Ce que Boris Cyrulnik nomme la surpâture est une hyper adaptation qui pousse à répéter à l’excès un comportement dont on tire bénéfice dans un premier temps. Par exemple la reproduction à l’excès chez certains mammifères qui se mettent à proliférer et ne sont plus capables de coexister, deviennent agressifs entre eux jusqu’à s’entretuer.

 

Un phénomène analogue serait à l’origine de l’actuelle crise financière : dans la salle des marchés, le trader répète à l’infini le même scénario : créer de l’argent avec de l’argent. Aujourd’hui, ce sont les traders, ceux qui se sont montrés les plus adaptés au système financier, qui en sont les premières victimes. L’extraordinaire vitalité de l’économie américaine s’est retournée contre elle en provoquant une fuite en avant financière. Le communisme, par exemple, a lui aussi été victime d’un phénomène de surpâture, cette fois à cause du toujours plus d’administratif : les individus ne comptent plus sur la famille ou les amis … mais sur l’Etat. Protégés par la société, ils perdent la solidarité affective, la seule qui donne la confiance en soi et le courage d’entreprendre.

 

Dans le monde animal, la surpâture est souvent fatale. Jusqu’à présent, l’homme, lui, a survécu à tous les phénomènes de surpâture qu’il a connus. Les sociétés humaines sont dotées d’une incroyable capacité à rebondir. Boris Cyrulnik explique que la grande différence est que l’homme s’adapte au monde qu’il invente jusqu’à la surpâture, alors que l’animal s’adapte au monde qu’il subit et invente beaucoup moins.

 

Sa conclusion est optimiste : nous allons encore une fois nous en sortir parce que nous allons évoluer.

 
 


 

La chronostratégie se fonde, entre autres, sur la capacité d’apprentissage des individus. Or, une découverte dans ce domaine, celle des neurones miroirs, pourrait avoir autant d’impact sur la psychologie que l’ADN en a eu sur la biologie (janvier 2009)

 

L’extraordinaire découverte des neurones miroirs !

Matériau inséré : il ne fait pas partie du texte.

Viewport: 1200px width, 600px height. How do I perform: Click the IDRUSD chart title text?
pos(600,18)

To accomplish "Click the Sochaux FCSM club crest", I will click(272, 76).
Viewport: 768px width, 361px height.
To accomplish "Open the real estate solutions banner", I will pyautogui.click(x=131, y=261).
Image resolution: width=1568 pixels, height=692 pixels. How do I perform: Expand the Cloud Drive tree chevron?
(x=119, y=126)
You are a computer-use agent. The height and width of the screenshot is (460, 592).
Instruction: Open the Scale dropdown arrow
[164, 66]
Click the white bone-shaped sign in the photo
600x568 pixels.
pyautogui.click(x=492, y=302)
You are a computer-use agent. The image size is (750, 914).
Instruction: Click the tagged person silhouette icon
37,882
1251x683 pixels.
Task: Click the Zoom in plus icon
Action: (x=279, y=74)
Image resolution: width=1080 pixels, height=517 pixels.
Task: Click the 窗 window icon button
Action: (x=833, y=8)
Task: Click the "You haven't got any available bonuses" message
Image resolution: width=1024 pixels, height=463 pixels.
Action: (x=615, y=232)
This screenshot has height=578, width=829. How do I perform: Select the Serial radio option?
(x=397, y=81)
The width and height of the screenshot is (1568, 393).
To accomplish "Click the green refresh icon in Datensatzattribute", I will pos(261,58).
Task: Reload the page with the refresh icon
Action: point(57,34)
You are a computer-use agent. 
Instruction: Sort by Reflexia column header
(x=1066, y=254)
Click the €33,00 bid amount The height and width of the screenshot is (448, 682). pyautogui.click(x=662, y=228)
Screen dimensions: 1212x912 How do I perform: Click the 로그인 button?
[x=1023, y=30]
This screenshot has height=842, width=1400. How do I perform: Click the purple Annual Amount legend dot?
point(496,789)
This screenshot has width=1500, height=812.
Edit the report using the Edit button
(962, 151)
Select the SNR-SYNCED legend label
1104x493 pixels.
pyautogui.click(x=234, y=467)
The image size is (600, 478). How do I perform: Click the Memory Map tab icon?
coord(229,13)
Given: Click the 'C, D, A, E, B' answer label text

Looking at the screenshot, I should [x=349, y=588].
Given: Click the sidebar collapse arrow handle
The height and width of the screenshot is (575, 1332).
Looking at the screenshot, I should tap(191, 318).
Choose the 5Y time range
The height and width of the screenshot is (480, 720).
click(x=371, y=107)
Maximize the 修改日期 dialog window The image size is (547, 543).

Rencontre avec le Pr Oughourlian – paru dans Nouvelles Clés n° 59 (septembre – octobre – novembre 2008)

 

Si vous pouvez entrer en relation avec autrui, c’est grâce à vos neurones miroirs. Sans eux, vous seriez psychotiques, ou pervers, incapables d’empathie. Sans eux, ni relation, ni culture, ni humanité. Un colloque sur le sujet a vu émerger une neuro-anthropologie du désir, où la liberté commence par les chemins de l’imitation.

 

Fait capital : c’est apparemment grâce aux neurones miroirs que notre appareil neuronal s’est structuré, pendant les deux ou trois premières années qui ont suivi notre naissance, par mimétisme de nos parents ou des personnes s’occupant de nous. Si, pour une raison quelconque, le processus mimétique ne se met pas en place au début de la vie d’un individu, celui-ci devient, presque à tous coups, psychotique : ne ressentant rien des sensations d’autrui, il ne pourra pas communiquer avec lui. Le neurone miroir serait donc littéralement à la base de l’empathie. De la relation. De la compassion. De la culture. Cette disposition du cerveau à imiter ce qu’il voit explique aussi l’apprentissage. Mais aussi … la rivalité. Car si ce qu’il voit faire consiste à s’approprier un objet, il souhaite immédiatement faire la même chose, et donc, il devient rival de celui qui s’est approprié l’objet avant lui !

 

Nos neurones miroirs sont mobilisés par la pression mimétique de l’entourage. Exemple frappant : les campagnes publicitaires sont des luttes acharnées entre marques voisines pour prendre possession, par la suggestion, des neurones miroirs des spectateurs. Les neurones miroirs agissent tout au long de la vie. Dans nos sociétés, c’est de façon « spontanée » que tout le monde fait la même chose.

 

Quid, alors, de notre liberté ?
Le Pr Oughourlian explique : un homme peut revenir au stade d’apprentissage qu’il a connu dans l’enfance, quand on lui montrait et qu’il imitait, tout en gardant paisiblement le modèle comme modèle, et se libérer de ce carcan de rivalité qui l’enferme dans la jalousie, l’envie, la violence. La sagesse consiste à finir par apprendre à désirer ce que l’on a, et non pas systématiquement ce que l’on n’a pas. Si l’on y parvient, on est non seulement dans la sagesse, mais également libéré.